The head of Budapest’s Office for the Protection of Sovereignty claimed that tens of millions of dollars from the United States and the European Union have funded left-leaning media institutions over the past three years, with the intent of overthrowing the conservative government of Viktor Orbán in Hungary.
Supposedly independent media outlets in Hungary have been propped up by money from the now-axed United States Agency for International Development (USAID), other State Department programmes, as well as from the European Commission, Tamás Lánczi said this week.

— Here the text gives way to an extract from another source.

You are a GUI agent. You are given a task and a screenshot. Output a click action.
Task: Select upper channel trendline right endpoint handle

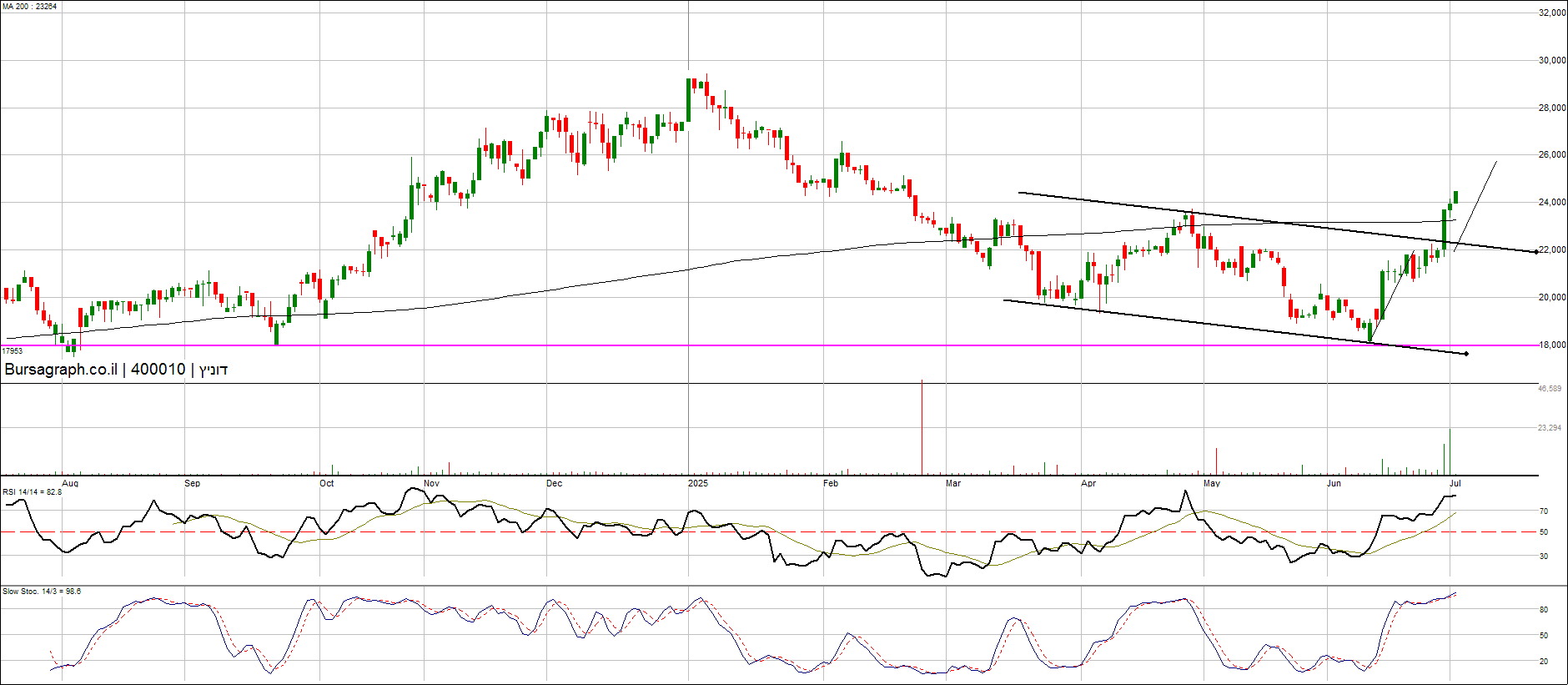[1536, 252]
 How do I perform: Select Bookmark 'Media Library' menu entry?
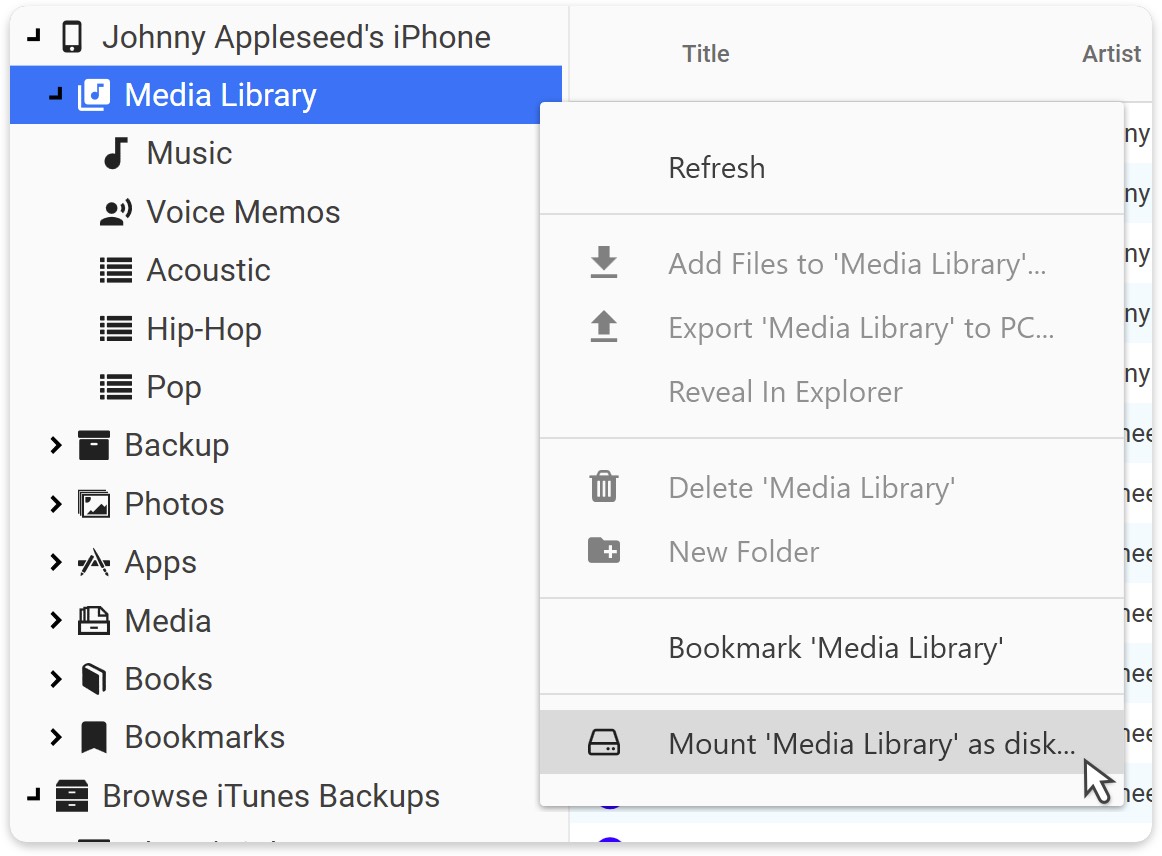coord(835,648)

The top man at the Office for the Protection of Sovereignty said that the globalist influence schemes were intended fund “propaganda” in the hopes of toppling the government of Prime Minister Viktor Orbán, one of the leading opponents of the neo-liberal open borders and socially far-left agendas favoured by elites in Brussels and Washington.
According to Lánczi, the American government and the European Commission — the executive arm of the EU — gave over HUF 23 billion ($63.5 million) to media outlets, which he claimed were in fact political pressure groups, over the past three years, alone.
“It’s not micro-donations, it’s not reader support, it’s not a voluntary offering, it’s money from foreign powers… It’s not charity, it’s a HUF 23 billion foreign intervention. This money was used to buy media workers, activists and politicians,” he said per the Magyar Nemzet newspaper.
The watchdog said the majority of the funding came from the European Commission, accounting for HUF 19.5 billion ($54 million) of the total. However, Lánczi said that USAID — under the Biden administration — directed HUF 3.5 billion ($9.7 million) to fund anti-Orbán media.